Module Proxy & Checksum Database — Senior Level¶
Table of Contents¶
- Introduction
- The Trust Model: What You Are Actually Trusting
- The Transparency Log: Why It Is Tamper-Evident
- The Certificate-Transparency Analogy
- TOFU and the Supply-Chain Threat Surface
- Running a Private Proxy: Athens, Artifactory, and
file:// - Air-Gapped and Restricted Environments
- Proxy and Sumdb vs Vendoring: Choosing a Boundary
- Privacy: What Leaks to the Public Proxy and Sumdb
- Designing GOPROXY/GOPRIVATE Policy for a Team
- Failure Modes and Operational Resilience
- Anti-Patterns
- Senior-Level Checklist
- Summary
Introduction¶
A senior engineer's relationship with the module proxy and checksum database is not "do they work" but "what trust am I extending, to whom, and what happens when the trusted party is unavailable or hostile." The proxy decides where bytes come from; the checksum database decides whether everyone in the world got the same bytes.
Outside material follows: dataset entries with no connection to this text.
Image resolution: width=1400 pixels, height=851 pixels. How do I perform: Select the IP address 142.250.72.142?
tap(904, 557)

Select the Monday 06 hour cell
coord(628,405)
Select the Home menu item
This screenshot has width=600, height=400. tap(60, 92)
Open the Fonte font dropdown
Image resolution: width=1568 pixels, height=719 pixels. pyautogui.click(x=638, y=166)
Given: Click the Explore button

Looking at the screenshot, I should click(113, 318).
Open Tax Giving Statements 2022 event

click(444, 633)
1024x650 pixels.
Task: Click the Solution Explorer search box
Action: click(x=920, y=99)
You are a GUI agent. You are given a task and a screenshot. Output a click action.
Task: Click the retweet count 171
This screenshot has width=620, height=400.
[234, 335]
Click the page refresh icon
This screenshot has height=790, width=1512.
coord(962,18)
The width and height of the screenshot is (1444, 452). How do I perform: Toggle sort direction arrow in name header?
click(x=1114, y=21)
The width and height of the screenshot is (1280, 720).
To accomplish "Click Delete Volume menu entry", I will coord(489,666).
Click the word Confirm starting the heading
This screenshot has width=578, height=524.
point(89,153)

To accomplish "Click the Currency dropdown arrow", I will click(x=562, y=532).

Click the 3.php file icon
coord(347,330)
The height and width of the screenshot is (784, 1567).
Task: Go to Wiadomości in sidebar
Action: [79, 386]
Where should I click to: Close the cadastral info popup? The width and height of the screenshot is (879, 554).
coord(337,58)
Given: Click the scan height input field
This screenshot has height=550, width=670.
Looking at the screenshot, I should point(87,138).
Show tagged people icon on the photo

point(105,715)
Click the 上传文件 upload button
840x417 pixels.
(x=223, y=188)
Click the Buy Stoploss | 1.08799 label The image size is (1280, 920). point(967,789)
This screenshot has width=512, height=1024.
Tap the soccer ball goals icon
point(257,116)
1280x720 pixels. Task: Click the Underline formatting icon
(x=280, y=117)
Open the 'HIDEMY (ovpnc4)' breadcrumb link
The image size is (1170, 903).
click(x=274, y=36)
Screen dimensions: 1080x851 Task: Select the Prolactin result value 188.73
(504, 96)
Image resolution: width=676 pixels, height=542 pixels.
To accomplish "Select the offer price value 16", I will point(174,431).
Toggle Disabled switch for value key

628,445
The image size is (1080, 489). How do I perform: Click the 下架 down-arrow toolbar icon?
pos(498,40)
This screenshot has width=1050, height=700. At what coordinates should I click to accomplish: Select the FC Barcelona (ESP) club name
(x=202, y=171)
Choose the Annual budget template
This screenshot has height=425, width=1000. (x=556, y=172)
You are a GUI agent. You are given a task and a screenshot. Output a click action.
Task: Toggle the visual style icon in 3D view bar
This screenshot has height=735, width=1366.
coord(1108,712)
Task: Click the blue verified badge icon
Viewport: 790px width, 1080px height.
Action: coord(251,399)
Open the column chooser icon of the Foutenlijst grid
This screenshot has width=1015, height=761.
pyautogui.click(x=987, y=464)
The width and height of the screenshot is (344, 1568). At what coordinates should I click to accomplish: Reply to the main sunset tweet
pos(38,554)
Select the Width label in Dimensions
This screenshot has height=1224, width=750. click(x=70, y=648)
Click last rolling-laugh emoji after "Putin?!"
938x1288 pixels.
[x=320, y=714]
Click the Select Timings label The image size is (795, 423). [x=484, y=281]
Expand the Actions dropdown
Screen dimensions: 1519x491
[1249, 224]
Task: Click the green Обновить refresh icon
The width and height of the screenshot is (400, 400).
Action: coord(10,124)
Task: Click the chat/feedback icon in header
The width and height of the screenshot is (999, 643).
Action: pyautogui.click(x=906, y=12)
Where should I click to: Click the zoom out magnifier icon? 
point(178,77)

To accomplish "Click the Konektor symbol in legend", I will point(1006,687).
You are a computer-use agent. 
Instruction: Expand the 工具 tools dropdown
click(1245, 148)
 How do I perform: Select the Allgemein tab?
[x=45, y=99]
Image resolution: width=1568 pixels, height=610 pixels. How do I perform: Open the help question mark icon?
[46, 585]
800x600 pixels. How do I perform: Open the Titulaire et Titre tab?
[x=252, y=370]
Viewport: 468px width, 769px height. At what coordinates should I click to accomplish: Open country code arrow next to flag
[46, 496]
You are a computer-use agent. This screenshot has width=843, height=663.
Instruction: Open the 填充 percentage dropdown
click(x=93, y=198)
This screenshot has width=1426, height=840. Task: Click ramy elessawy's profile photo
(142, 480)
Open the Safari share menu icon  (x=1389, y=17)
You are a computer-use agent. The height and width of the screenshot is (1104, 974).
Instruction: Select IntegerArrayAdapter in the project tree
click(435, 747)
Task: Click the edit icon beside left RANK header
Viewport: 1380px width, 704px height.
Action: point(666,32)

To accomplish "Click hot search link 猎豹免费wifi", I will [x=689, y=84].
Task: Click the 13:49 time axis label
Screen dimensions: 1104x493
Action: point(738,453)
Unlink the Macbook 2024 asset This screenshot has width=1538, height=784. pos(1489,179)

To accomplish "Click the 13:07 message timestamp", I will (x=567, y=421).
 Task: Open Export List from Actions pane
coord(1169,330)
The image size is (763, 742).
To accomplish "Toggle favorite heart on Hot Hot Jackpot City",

Both are infrastructure you inherit by default — and both are things you may need to replace, mirror, or reason about under adversarial assumptions.
This file is about design and trade-offs. The protocol mechanics live in middle.md; the wire-level and Merkle-tree internals live in professional.md.
After reading this you will: - Articulate the precise trust boundaries the proxy and sumdb establish - Explain why a transparency log is tamper-evident, by analogy to Certificate Transparency - Reason about TOFU and where it leaves you exposed - Decide between the public proxy, a private mirror, and vendoring for a given org - Design a GOPROXY/GOPRIVATE/GOSUMDB policy that balances security, privacy, and availability - Operate Go module infrastructure through outages and air-gaps
The Trust Model: What You Are Actually Trusting¶
When you run go build with default settings, you are extending trust to several distinct parties. Naming them is the first step to reasoning about them.
| Party | What you trust them for | What breaks if they are compromised |
|---|---|---|
| The module author | That the code does what it claims, is not malicious. | A backdoor ships in your binary. (Neither proxy nor sumdb defends against this.) |
The proxy (proxy.golang.org) | To serve the correct, immutable bytes for each version. | It could serve tampered bytes — but the sumdb catches that. It could refuse service (availability). |
The checksum database (sum.golang.org) | To report the one true hash for each (module, version), append-only. | If it could lie undetectably, a tampered module could pass. The transparency-log design makes lying detectable. |
| TLS / the CA system | To authenticate the proxy and sumdb servers. | MITM of the fetch — mitigated by HTTPS and, for content, by the sumdb. |
The key insight: the proxy is only trusted for availability, not integrity. Even a fully malicious proxy cannot feed you bad bytes that pass verification, because the sumdb provides an independent, tamper-evident hash. The proxy's real power is denial — it can refuse to serve, or serve nothing, which is an availability problem, not an integrity one.
The sumdb is the integrity root. Its credibility rests entirely on the property that it cannot be made to lie selectively without detection. That property comes from the transparency-log construction.
The Transparency Log: Why It Is Tamper-Evident¶
The checksum database is not a plain key-value store. It is a Merkle-tree-backed, append-only transparency log, the same class of data structure used by Certificate Transparency and by Git's commit graph.
The construction¶
Every (module, version) → h1:hash record is a leaf in a Merkle tree. Internal nodes hash their children; the single root hash at the top is a cryptographic commitment to the entire set of records below it. Change any leaf — alter one module's recorded hash — and the root hash changes. There is no way to modify history without the root changing.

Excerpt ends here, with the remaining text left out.